**DEINE AUFGABEN**
1. Wie oft konnte Nazar laut dem Interview vor seinem Auftritt beim Wiener Popfest mit der Band proben?
2. Gib aus dem Interview die Stelle von „Nazar: Lass uns“ bis „der superprofessionellen Band.“ wortgetreu wieder.

**AUSGANGSTEXT**
Interview: Nazar – Starke Worte, starke Beats

Sandra Keplinger
Der Wiener Rapper über sein aktuelles Album „Camouflage“, seine Heimatstadt Wien, Gewalt, rechte Politiker u.v.m. – starke Ansagen eines starken Mannes.

Nazar: Lass uns über Frauen reden!

Wiener: Gute Idee, ich habe gestern Abend Violetta Parisini, eine der Kuratorinnen des heurigen Wiener Popfestes, getroffen, und du hast dort diesen Sommer auch gespielt. Das erste Mal, hast du gemeint, dass dich ein österreichisches Festival überhaupt eingeladen hat. Wie war das für dich?

Das war schon sehr, sehr krass und eine Erfahrung, die ich in meinem Leben nie vergessen werde. Ich wollte dort unbedingt spielen, in meiner Heimatstadt mit großer Band, und es gab einfach nichts Schöneres für mich. Wir konnten aus Zeitgründen nur zweimal proben, und dafür, dass ich zum ersten Mal mit Band gespielt habe, hätte ich es mir stressiger vorgestellt, aber es lief reibungslos – ein Verdienst auch der superprofessionellen Band.

Du bist in Deutschland erfolgreich, verbringst aber viel Zeit in Barcelona und London, was bedeutet Wien als Stadt für dich?

**ANGEZEIGTE INFORMATIONEN**
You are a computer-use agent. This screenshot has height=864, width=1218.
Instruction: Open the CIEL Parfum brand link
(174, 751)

**ERWARTETE LÖSUNGEN**
1. Aus Zeitgründen nur zweimal.

2.
Nazar: Lass uns über Frauen reden!

Wiener: Gute Idee, ich habe gestern Abend Violetta Parisini, eine der Kuratorinnen des heurigen Wiener Popfestes, getroffen, und du hast dort diesen Sommer auch gespielt. Das erste Mal, hast du gemeint, dass dich ein österreichisches Festival überhaupt eingeladen hat. Wie war das für dich?

Das war schon sehr, sehr krass und eine Erfahrung, die ich in meinem Leben nie vergessen werde. Ich wollte dort unbedingt spielen, in meiner Heimatstadt mit großer Band, und es gab einfach nichts Schöneres für mich. Wir konnten aus Zeitgründen nur zweimal proben, und dafür, dass ich zum ersten Mal mit Band gespielt habe, hätte ich es mir stressiger vorgestellt, aber es lief reibungslos – ein Verdienst auch der superprofessionellen Band.